The liberal publication, The Nation, clears its skirts in the 1/26/04 issue of comments by its columnist Alexander Cockburn who apparently made some Bush/Hitler comparisons. It disavows such a comparison for itself.


However, it put me to thinking of topics which I must have read decades ago, dealing with the rise of Hitler in the 1930s. (Yes, I`ve even read Mein Kampf, an unexpurgated version published by American Jews in the 1930s, the better to expose Hitler`s anti-Semitism).
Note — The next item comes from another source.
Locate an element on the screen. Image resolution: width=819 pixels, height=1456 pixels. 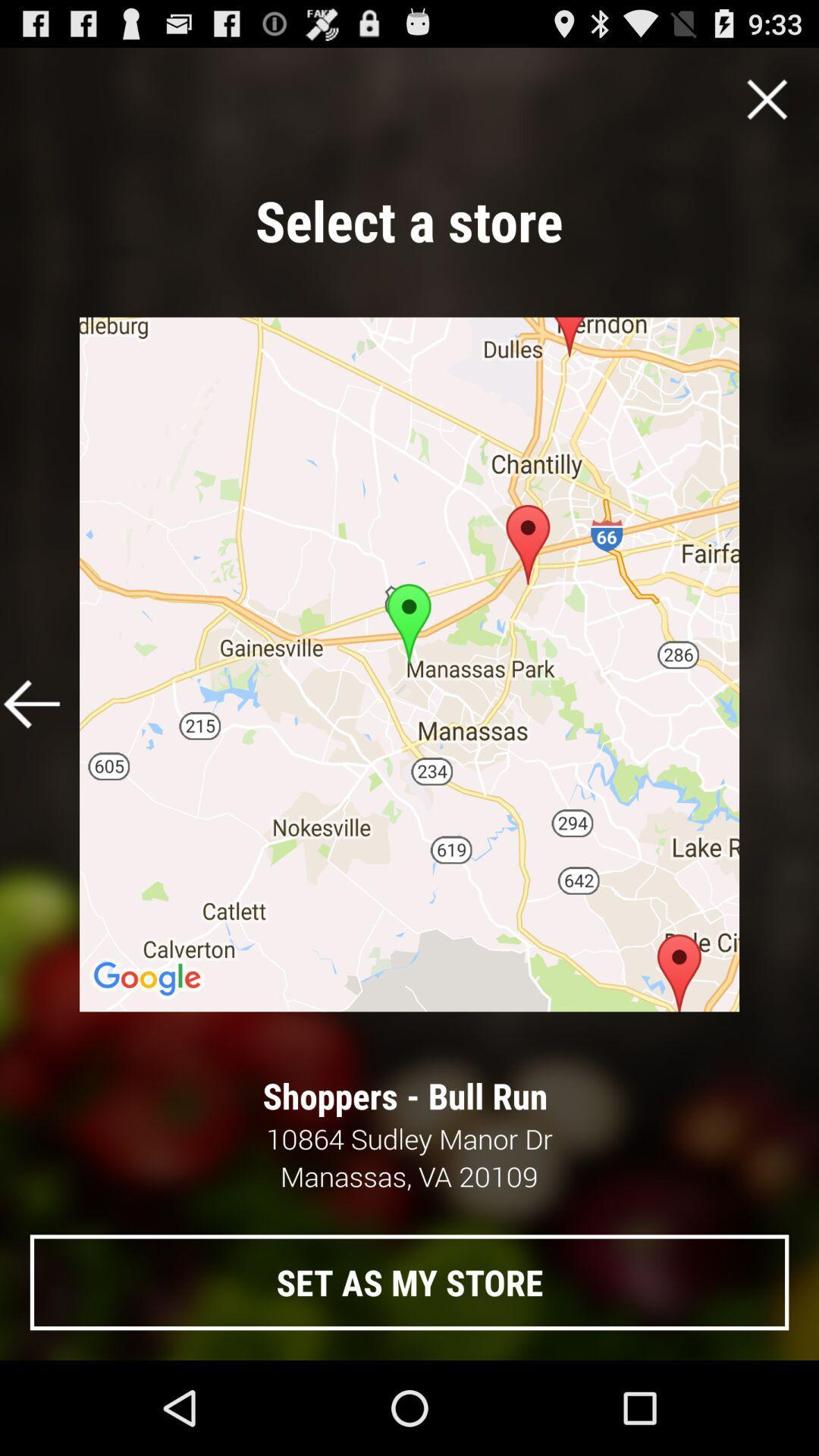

It was bad times in Germany, remember. In the 1920s inflation had been so bad that it took wheelbarrows of paper money to buy a week`s groceries. Anybody who claimed to be a savior looked good. Along came this electrifying orator who, it turned out, had a hard core following and was willing to slay his opponents. But his rise would have been impossible without the endorsement/support/aid/coooperation of business and industry. The really big boys. Here, we are talking Siemens, Volkswagen, Bayer, steel, munitions. The major message: The so-called Nazi structure was largely an amalgamation of corporate and government power. An unhealthy partnership, one feeding on the other until it settled on a mandate of expansion for its continued survival.


Looking back on it, perhaps this is what Dwight Eisenhower had in mind during his swan song, when he warned of the "military-industrial complex."


Question: Does not George Bush`s hand-in-glove relationship with major corporations and their key figures, his financing by them, his key appointments of them, his tax policy, his deregulation policy, his protection of them (environment, Enron, utilities), his privatization of government functions, his generous contracting with them, all coupled with his heavy reliance on the Pentagon arm, is there not a parallel between Germany of the 1930s and the U.S.A. of the year 2000?


This concept is not just about Ashcroft-type extremism, or the shallow comparison of Bush with Hitler. It is not just about an upcoming election. Indeed, the process may be in initial stages. It suggests a complete reworking of American society and thought-processes for the indeterminable future. It suggests a corporate-run society which, coupled with the military, will demand expansion for its own well-being.


It will not require a Hitler. It requires only process.